**Extracted text**

Besides, STReport will not be caught in the old, worn out "downward
compatibility dodge" we must move forward.

     However, if the ASCII readership remains as high, rest assured. ASCII
will stay.  Right now, since STReport is offered on a number of closed
major corporate Intranets as "required" Monday Morning reading.. Our ascii
readers have nothing to worry themselves about.  It looks like it is here
to stay.

Many grateful thanks in advance for your enthusiastic co-operation and

                         Ralph F. Mariano,  Editor
                         STReport International Online Magazine

Classics & Gaming Section
Editor Dana P. Jacobson

>From the Atari Editor's Desk              "Saying it like it is!"

     Ah, New England weather!!  I just know that Ralph wishes he was back
living in the Northeast again - the snow, sleet, rain, and all the rest of
these wintry conditions!  Florida must really be boring with the same
weather all the time. <g>

     What a week it's been here!  To the northern Boston suburbs (where I
live now), it's been rainy but relatively warm - 50 miles north and west
(and further up) from us, they got the ice storm of the century.  My folks
are in southern Maine and were some of the lucky ones; they had a power
"blip" in the middle of the night last week, but that was it.  There are
still almost 100,000 people still without power after a week or more!  The
scenes from northern New England and Quebec are unbelievable!  Forget El
Nino - this is New England winter at its "best".   Good luck to these
people literally "roughing it" for this long - we take a lot for granted
these days.

Records of target positions:
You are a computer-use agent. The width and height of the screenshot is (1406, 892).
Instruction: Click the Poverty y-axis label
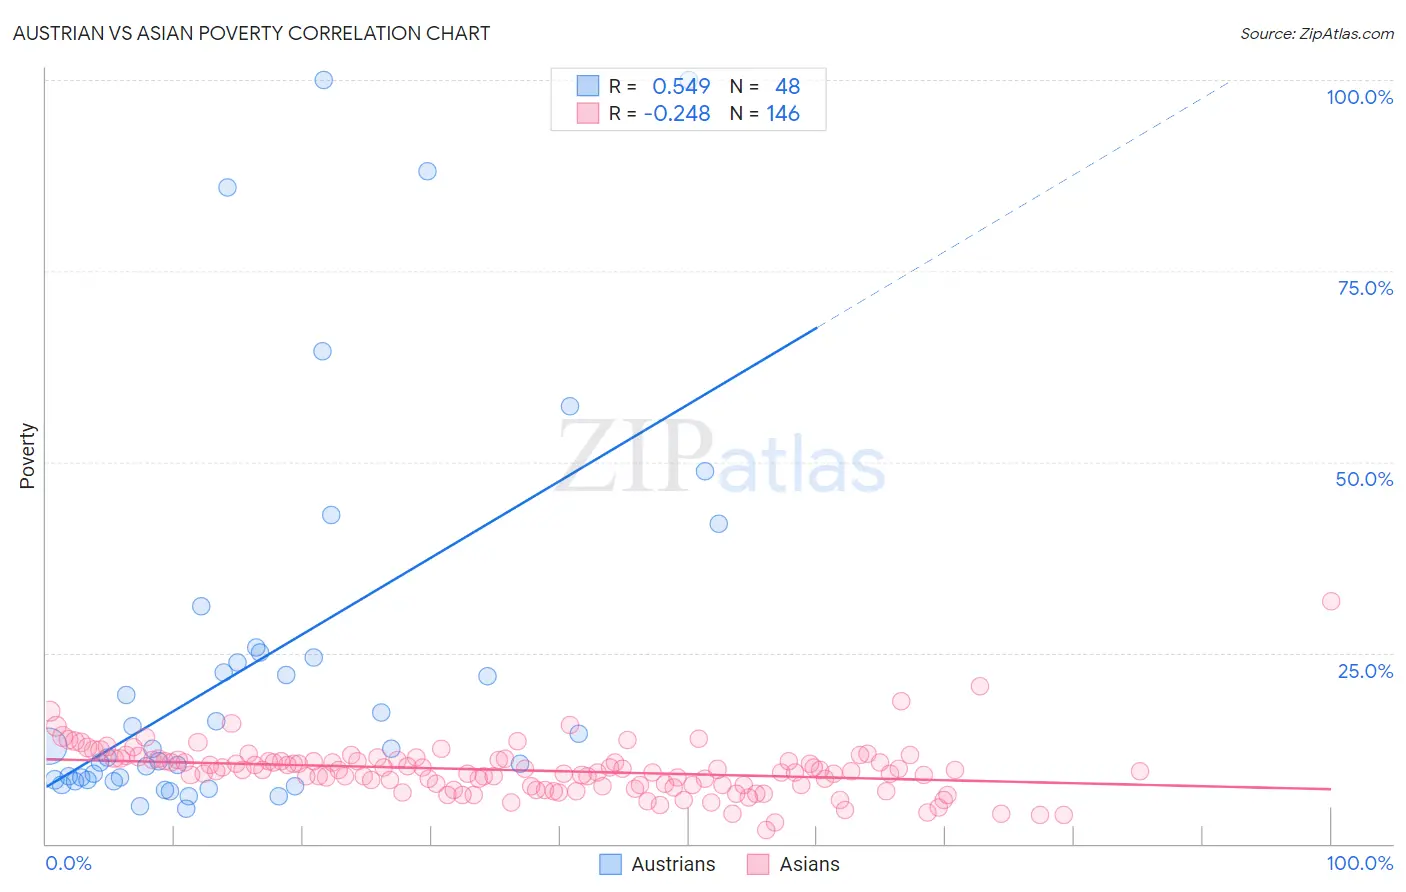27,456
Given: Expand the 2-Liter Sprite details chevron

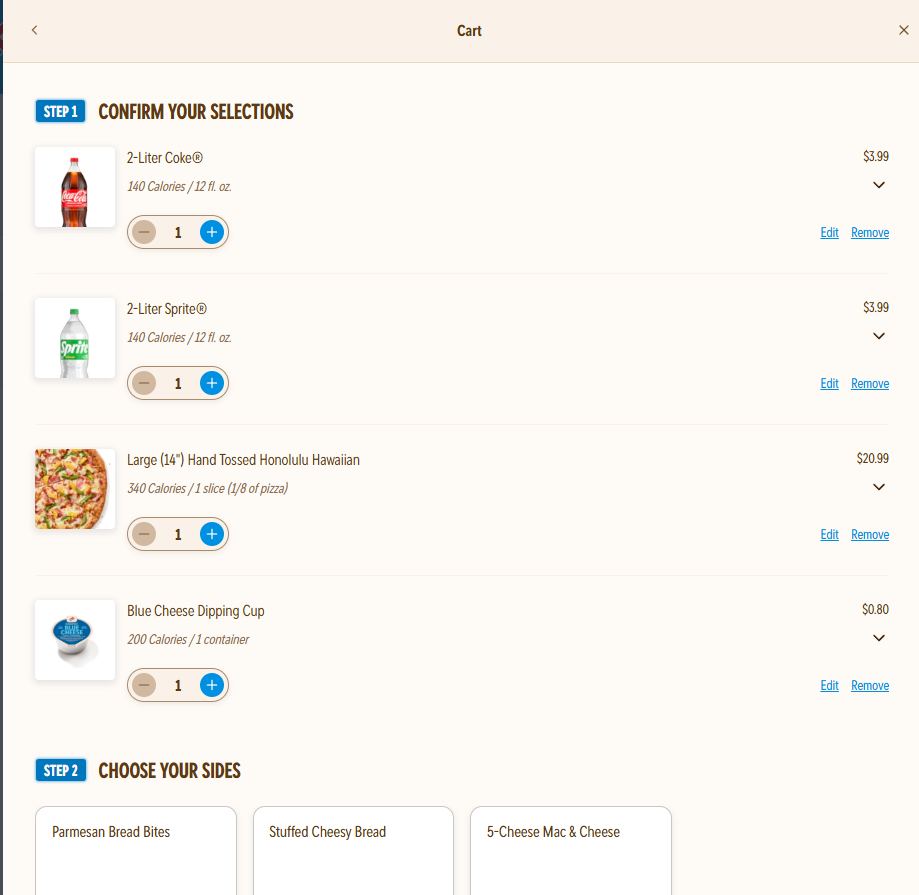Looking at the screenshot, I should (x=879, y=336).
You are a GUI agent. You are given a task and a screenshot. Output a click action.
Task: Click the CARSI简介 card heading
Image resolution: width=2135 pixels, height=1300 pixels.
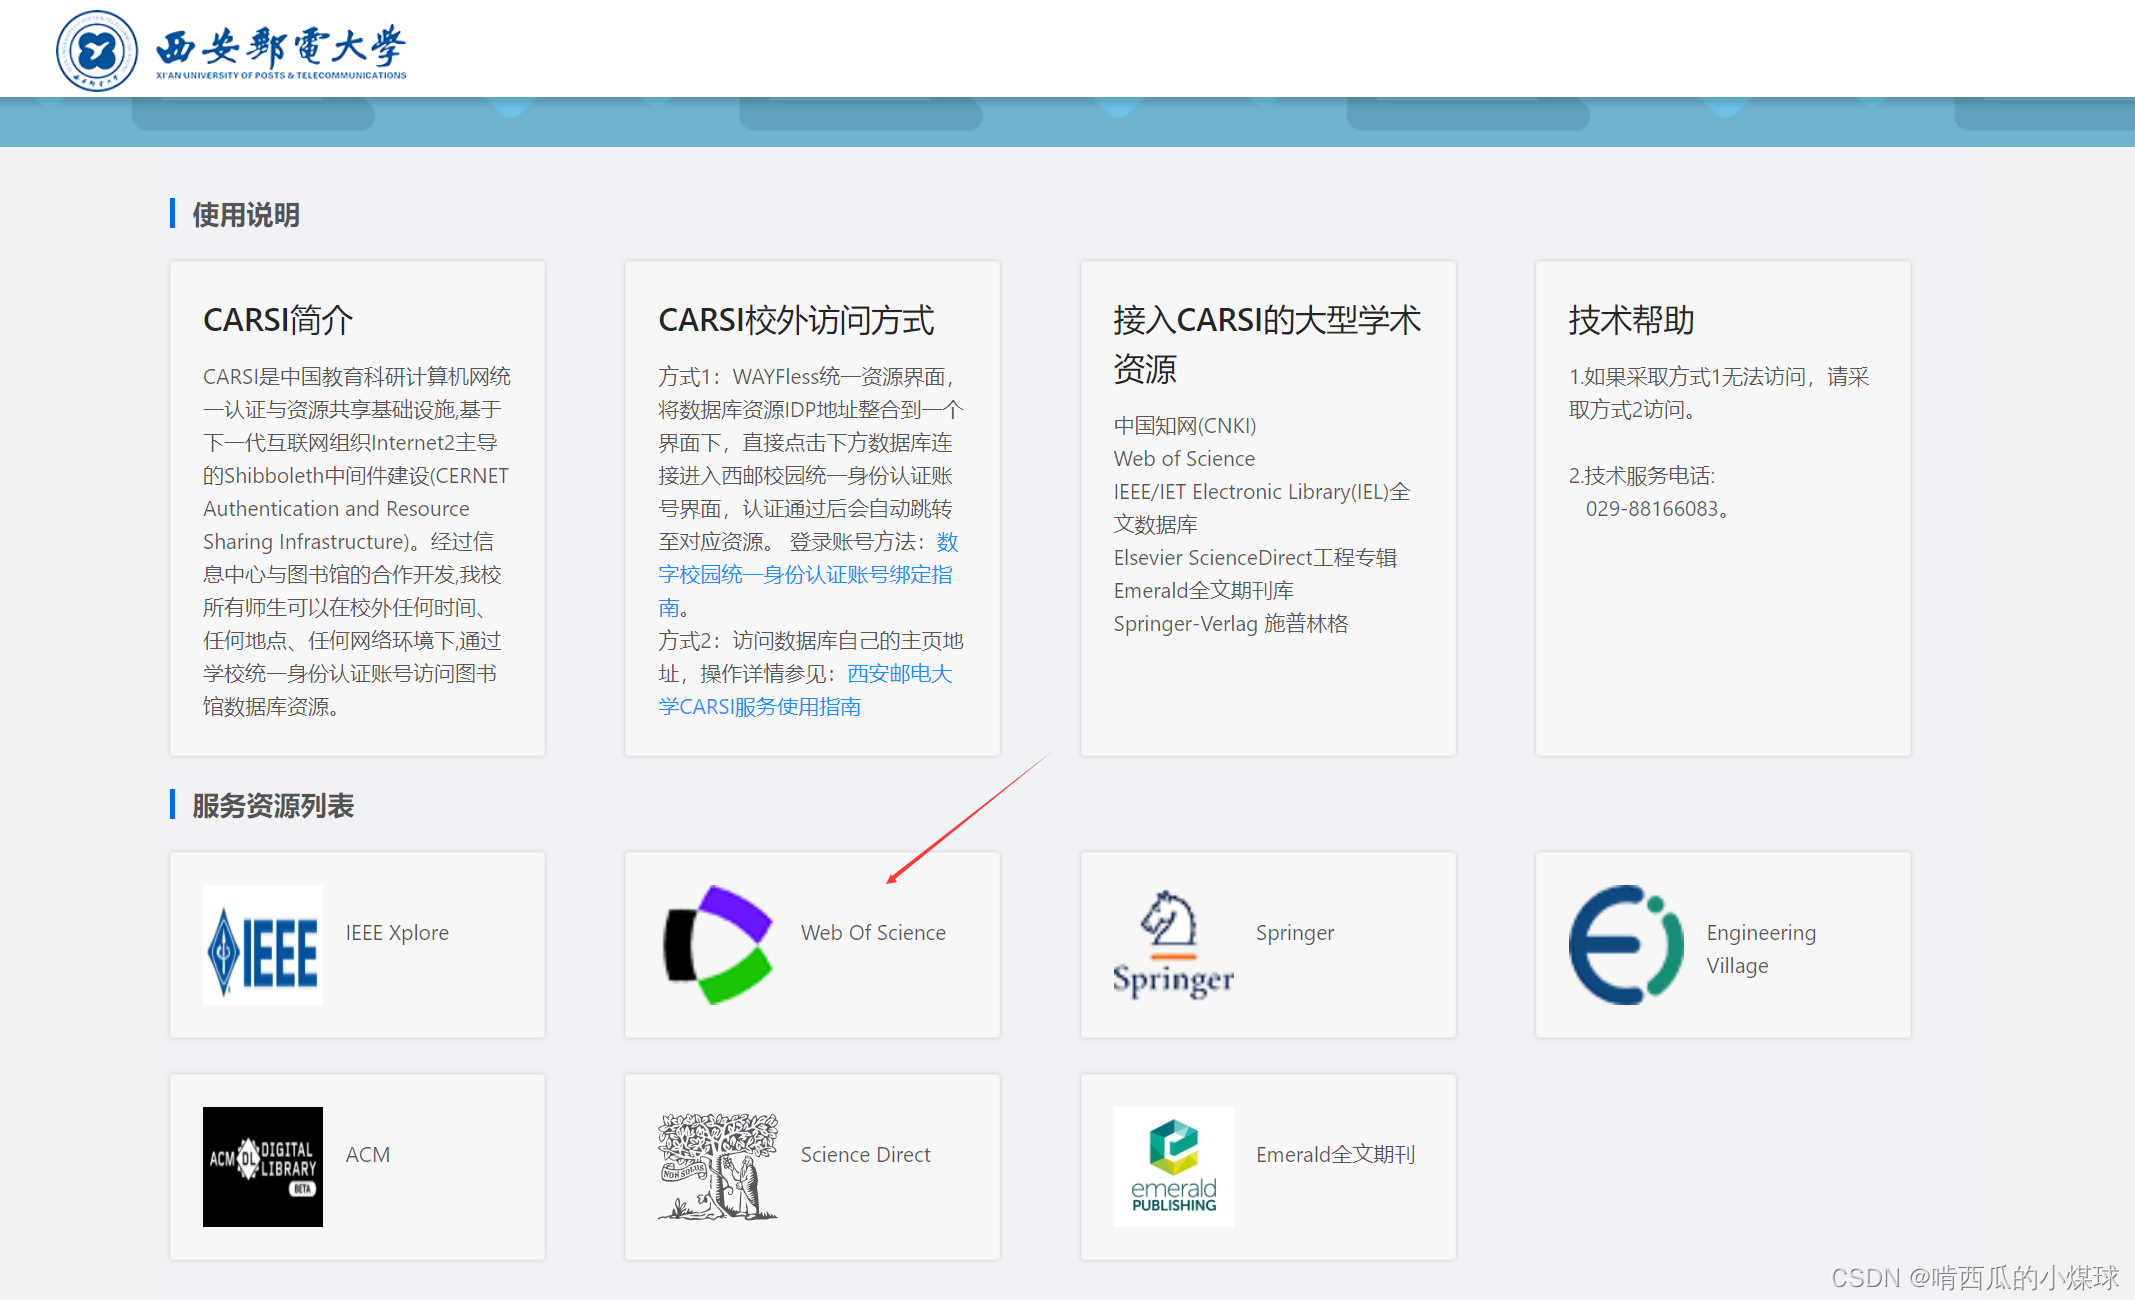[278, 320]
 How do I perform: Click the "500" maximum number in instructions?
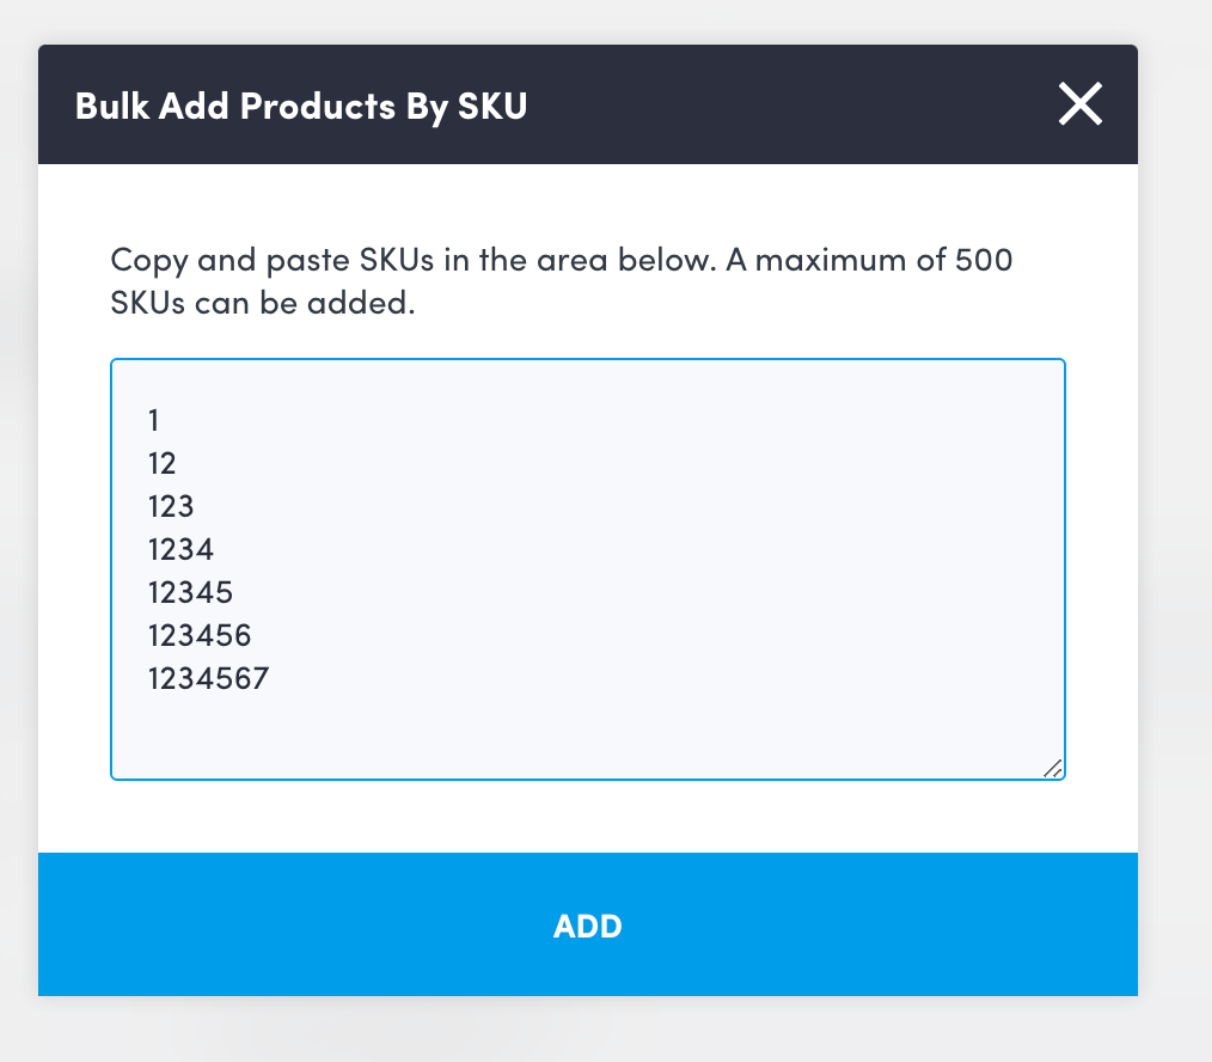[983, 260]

**Problem A**
According to the STReport excerpt, why do the ASCII readers have nothing to worry about? Answer in one to three sentences.
**Problem B**
Carry on the STReport excerpt after its last sentence.
The records are not needed for any of the tasks.

**Exercise result A**
STReport is offered on a number of closed major corporate Intranets as "required" Monday Morning reading. Because of this, the ASCII edition looks like it is here to stay.

**Exercise result B**
     What makes this even  worse is the fact that we're due another
nor'easter any moment now.  In my area they're predicting about a foot of
snow, and worse to the north.  Talk about adding insult to injury...

     Sorry for the weather report, but sometimes things like Bill Gates'
woes with the Justice Department, new/old computers, playing console games,
etc. just have to take a back seat to real people trying to survive; it's
tougher to comprehend when they're closer in proximity, but not necessarily
more important than those in parts of the world in which we can only read

     Closer to home, we welcome back an old friend, and report the delay of
another in this week's issue.  Al Horton's Computer Dungeon is back in
business after a long sabbatical due to some dear family losses.  Also, it
appears that the next issue of Atari Computing will be delayed for a few
more weeks.  Read about them both, below.

Until next time...

                       The Computer Dungeon is BACK!

From: ComDungeon <>
Date: 12 Jan 1998

     THE COMPUTER DUNGEON has re-opened its doors and is once again
supporting Atari users everywhere.  The Dungeon is a family run retail
business that supports the Atari product line. Our focus is on the
entertainment side of Atari, featuring gaming software for the ST, Falcon,
and Atari video game systems. Additional services may be added as our
customers request them.

     Services we provide include:  PD/Shareware disks that YOU create (we
list the programs in our library and you tell us which ones to put on YOUR
disk), full registered versions of Shareware/Licenseware programs, new &
used software for the ST and Falcon, new and used accessories for the ST &
Falcon, and systems  - cartridges - accessories for the Atari Video Game
systems (2600-5200-7800 plus the Lynx and Jaguar). We accept VISA and
MasterCard and are in the process of setting up a toll-free telephone

     We'd like you to stop by our web site, look around, and tell us what
services you'd like to see offered. Our web site is under heavy
construction so please bear with us. We welcome any comments - suggestions
you might have regarding the content - layout of our pages. Our address is:

     We'd like to Thank ALL of our customers, who not only supported us in
the past, but for your cards and letters of support  when both my wife and
I lost our mothers.

     Thank You for taking the time to read this and we look forward to
hearing from each and every one of you. Your comments & suggestions are
always welcome and we love talking Atari anytime.

Al Horton
The Computer Dungeon
1440 Spencer Ave.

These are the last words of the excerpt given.